* Consignes
1. D'après le texte sur le langage numérique dans l'entreprise, quel rang occupe l'étude que l'Institut de la qualité de l'expression a consacrée aux mutations du langage dans l'entreprise ?
2. Rédigez la suite du texte sur le langage numérique dans l'entreprise, après sa dernière phrase.

* Texte
-*-

Pour un open data du langage numérique

Qu’est-ce que le numérique a changé dans les mutations du langage dans l’entreprise ? 

Pour sa treizième étude, l’Institut de la qualité de l’expression a analysé les mutations du langage dans l’entreprise.
Le numérique a provoqué un tsunami et balayé l’écriture amidonnée et la langue rigide des années 90 : « Internet et plus largement le cyberespace se sont développés sur un substrat riche de mythologies et d'idéologies autour de la liberté, comme un nouvel espace à conquérir qui s'affranchirait du poids des institutions et des différentes formes de pouvoir centralisé. » [1]
La langue captive, bridée par la pensée convenue du corporate des années 1990 et 2000, se ré-invente : les nouveaux usages du Web ont obligé les entreprises à repenser leur mode de communication et leur approche éditoriale, pour laisser de côté les approches institutionnelles distanciantes ou commerciales  agressives.

-*-

Entrées sur les coordonnées cibles:
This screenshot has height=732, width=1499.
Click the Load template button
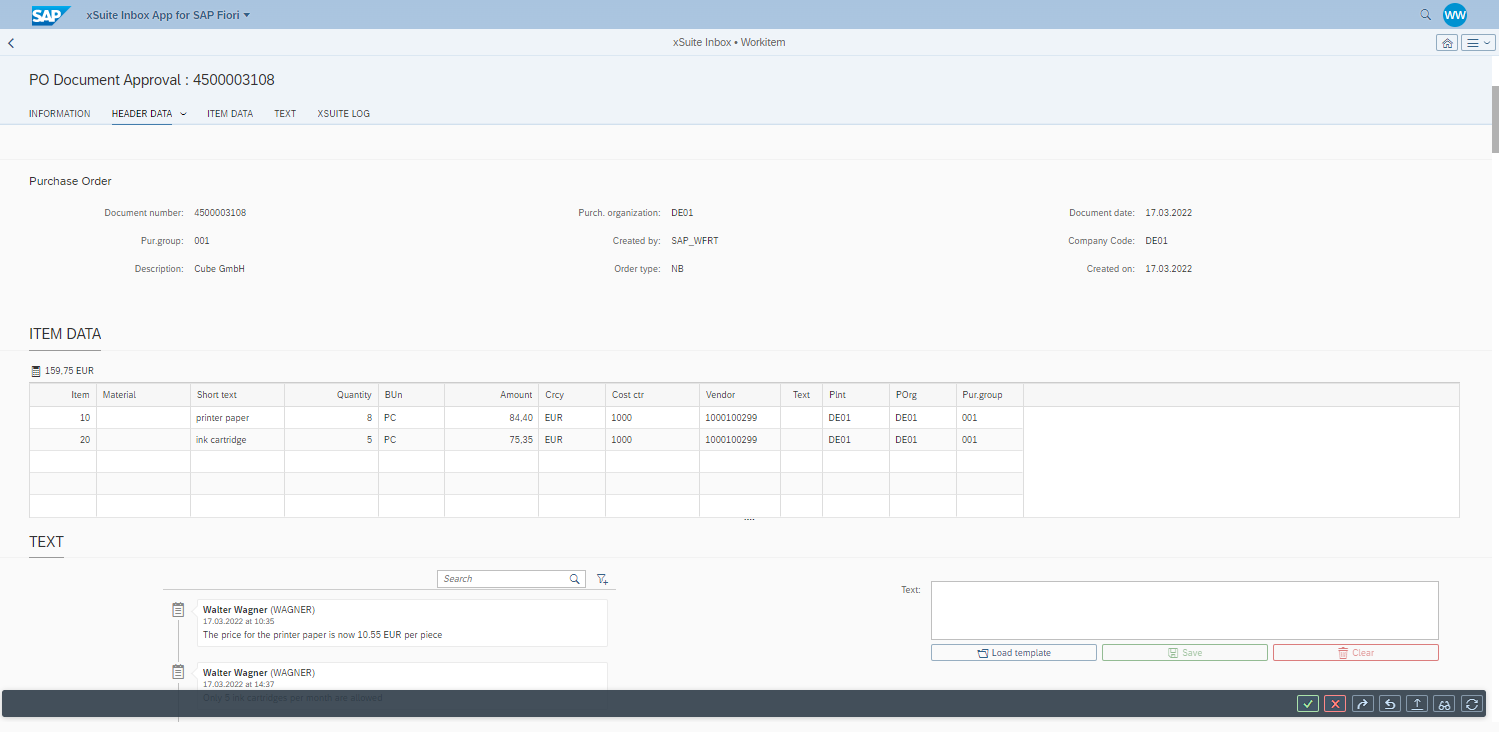pyautogui.click(x=1013, y=652)
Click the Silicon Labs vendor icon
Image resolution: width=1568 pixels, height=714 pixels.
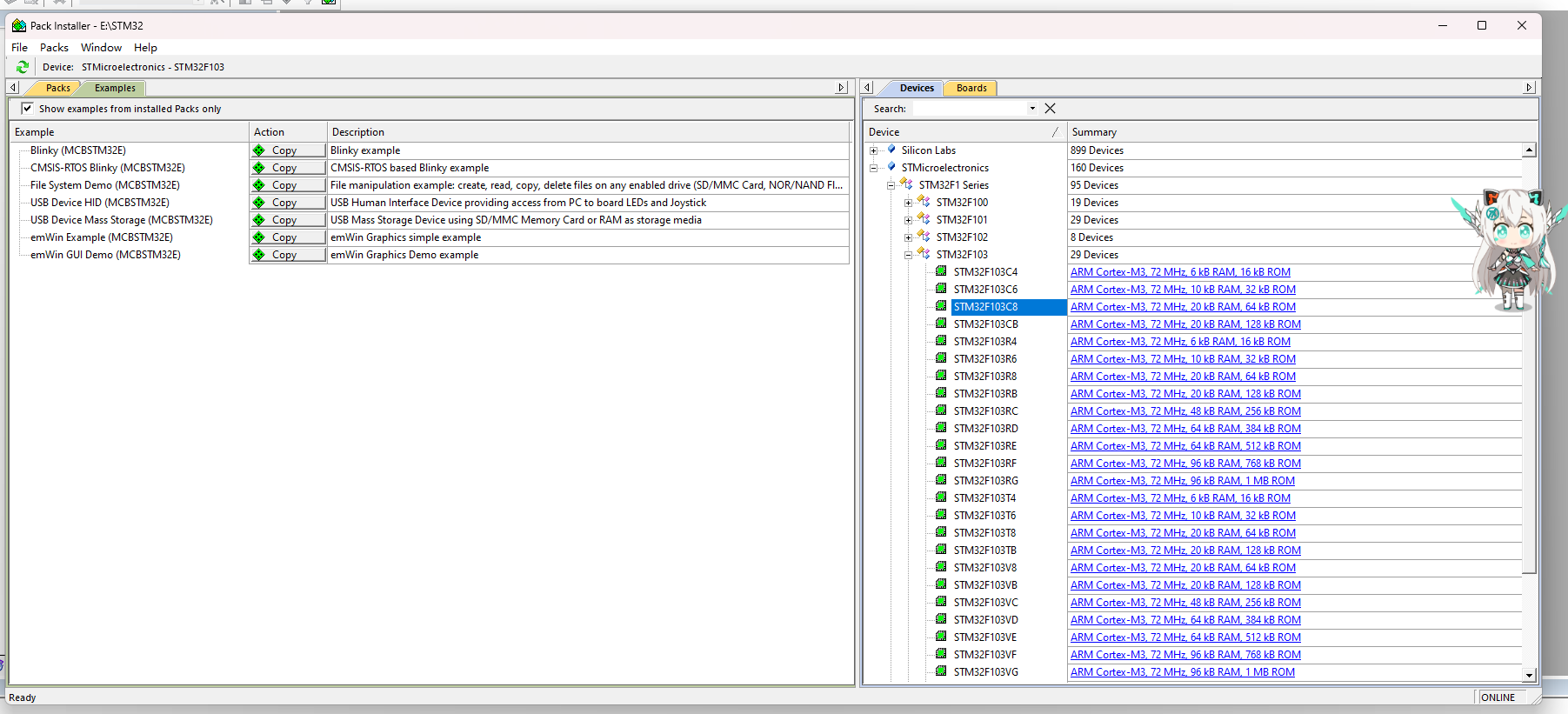pos(891,150)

-*-

* Réponses fournies
1. C'est sa treizième étude.

2.
Désormais ce qui compte, c’est la capacité à apporter de la franchise, des solutions à des besoins, des réponses personnalisées à des attentes ciblées. L’écriture vit, respire, tend vers l’autre et devient relationnelle : « Internet a tout changé, sur le fond, et sur la forme. C’est à présent le client qui choisit. De nouvelles attentes vis-à-vis des marques et des entreprises ont émergé. L’entreprise doit désormais se montrer plus à l’écoute de ses publics. » commente Isabelle Cambreleng, Directrice de l’expérience client, des ventes en ligne et de la communication de La Poste.

Open data langage

Et tout cela s’accompagne de nouveaux formats de langage plus directs, plus proches et plus humbles. Le dialogue a remplacé le monologue. Sur Facebook par exemple, chaque post de l’Occitane invite l’internaute en Provence, tandis que Citroën le convie à bord d’une 2CV avec justesse et espièglerie. 
Si cela séduit, c’est parce que la langue de l’entreprise répond à notre irrépressible besoin d’entendre des histoires, des mythes, de donner un sens séduisant à nos actions, à nos achats. L’entreprise qui inscrit le quotidien de ses clients dans un récit symbolique sait qu’elle se détachera du lot.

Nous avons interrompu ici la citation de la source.